= WHAT NEEDS TO BE DONE =
Transcribe exactly the line containing "The image size is (1103, 764)." and every line after it, through the end of the records below.

= RECORDED INFORMATION =
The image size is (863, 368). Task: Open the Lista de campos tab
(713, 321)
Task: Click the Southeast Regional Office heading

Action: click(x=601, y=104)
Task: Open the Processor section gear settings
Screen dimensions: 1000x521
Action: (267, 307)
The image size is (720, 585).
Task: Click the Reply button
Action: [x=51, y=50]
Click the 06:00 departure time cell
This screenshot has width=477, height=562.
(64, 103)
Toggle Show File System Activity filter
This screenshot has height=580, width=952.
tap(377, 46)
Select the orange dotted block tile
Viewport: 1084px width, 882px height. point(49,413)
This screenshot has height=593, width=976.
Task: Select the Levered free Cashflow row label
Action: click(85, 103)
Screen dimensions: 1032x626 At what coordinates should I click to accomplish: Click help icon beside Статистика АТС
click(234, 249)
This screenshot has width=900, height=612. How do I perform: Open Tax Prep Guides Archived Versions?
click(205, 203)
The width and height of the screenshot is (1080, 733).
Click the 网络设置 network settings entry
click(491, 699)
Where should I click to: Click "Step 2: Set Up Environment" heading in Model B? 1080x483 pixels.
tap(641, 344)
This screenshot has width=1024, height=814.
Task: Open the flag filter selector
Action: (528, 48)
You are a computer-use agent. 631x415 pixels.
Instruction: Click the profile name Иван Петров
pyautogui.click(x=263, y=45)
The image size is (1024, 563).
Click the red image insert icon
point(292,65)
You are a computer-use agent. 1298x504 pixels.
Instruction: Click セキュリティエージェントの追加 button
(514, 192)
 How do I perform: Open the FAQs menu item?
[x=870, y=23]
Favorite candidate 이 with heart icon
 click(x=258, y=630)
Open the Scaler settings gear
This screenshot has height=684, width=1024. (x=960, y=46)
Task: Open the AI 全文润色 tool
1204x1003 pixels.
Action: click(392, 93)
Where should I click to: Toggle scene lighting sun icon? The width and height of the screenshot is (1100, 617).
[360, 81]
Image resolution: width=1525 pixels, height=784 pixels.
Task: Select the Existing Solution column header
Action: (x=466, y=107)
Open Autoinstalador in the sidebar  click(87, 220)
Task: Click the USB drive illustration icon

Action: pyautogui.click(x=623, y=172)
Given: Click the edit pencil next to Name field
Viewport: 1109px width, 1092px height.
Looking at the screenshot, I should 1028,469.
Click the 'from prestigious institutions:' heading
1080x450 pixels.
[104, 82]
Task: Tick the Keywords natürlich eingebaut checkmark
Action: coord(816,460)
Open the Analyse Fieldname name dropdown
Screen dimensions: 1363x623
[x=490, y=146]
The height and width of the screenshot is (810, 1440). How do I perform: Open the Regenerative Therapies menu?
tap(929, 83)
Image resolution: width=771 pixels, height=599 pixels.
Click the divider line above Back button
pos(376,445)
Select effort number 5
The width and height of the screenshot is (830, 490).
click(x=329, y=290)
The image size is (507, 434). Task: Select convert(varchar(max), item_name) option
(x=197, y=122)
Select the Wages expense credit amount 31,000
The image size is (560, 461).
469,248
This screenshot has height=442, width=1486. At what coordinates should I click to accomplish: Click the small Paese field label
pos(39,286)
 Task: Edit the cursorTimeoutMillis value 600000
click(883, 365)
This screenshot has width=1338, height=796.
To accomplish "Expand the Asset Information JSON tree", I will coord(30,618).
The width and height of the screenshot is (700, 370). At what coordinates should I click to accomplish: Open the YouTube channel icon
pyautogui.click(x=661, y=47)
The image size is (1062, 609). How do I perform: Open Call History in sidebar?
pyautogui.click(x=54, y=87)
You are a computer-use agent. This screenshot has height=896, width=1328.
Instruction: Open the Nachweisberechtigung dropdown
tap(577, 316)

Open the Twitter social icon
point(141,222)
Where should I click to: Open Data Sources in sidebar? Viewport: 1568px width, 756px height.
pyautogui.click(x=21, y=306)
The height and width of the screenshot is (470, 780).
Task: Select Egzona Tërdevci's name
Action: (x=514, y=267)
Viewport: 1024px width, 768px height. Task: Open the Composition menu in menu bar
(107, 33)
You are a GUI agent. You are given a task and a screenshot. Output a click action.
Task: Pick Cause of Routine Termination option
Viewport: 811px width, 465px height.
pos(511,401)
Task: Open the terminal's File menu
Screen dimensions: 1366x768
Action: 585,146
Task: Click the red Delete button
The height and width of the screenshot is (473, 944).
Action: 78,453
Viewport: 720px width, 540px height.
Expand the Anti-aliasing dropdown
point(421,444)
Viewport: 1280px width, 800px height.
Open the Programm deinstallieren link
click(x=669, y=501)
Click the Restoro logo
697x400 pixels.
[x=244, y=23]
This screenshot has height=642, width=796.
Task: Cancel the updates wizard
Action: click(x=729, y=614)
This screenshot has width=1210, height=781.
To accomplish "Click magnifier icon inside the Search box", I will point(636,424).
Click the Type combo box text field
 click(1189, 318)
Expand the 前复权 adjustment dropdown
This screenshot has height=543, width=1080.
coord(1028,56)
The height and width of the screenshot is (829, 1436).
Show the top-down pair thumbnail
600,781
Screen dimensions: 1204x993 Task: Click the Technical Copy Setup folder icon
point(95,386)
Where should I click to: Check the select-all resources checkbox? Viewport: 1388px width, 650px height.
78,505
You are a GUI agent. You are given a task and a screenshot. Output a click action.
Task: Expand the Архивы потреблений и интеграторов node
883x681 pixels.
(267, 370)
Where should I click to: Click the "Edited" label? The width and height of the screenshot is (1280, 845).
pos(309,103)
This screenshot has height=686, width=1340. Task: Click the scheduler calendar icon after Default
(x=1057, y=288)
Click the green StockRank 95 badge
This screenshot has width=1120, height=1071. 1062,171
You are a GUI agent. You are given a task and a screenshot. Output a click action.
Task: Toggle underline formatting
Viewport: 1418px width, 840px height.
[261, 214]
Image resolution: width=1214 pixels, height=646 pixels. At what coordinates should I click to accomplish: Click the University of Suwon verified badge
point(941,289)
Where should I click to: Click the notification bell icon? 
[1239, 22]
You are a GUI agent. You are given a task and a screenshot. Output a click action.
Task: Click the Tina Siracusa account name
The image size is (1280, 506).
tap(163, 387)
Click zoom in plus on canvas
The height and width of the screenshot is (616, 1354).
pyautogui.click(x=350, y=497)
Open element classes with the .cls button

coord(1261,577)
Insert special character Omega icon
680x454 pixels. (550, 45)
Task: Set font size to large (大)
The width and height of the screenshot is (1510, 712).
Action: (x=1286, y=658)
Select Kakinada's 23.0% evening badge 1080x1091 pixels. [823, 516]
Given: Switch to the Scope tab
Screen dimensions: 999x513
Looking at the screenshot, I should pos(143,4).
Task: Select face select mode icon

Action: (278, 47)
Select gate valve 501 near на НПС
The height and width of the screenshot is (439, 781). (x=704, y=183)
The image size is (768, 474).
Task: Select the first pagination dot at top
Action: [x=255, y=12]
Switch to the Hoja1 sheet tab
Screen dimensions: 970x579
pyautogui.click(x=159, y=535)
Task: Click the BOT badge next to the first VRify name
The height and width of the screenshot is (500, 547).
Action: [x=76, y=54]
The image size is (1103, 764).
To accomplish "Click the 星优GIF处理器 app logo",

= WRITTEN RESPONSE =
The image size is (1103, 764).
To accomplish "Click the 星优GIF处理器 app logo",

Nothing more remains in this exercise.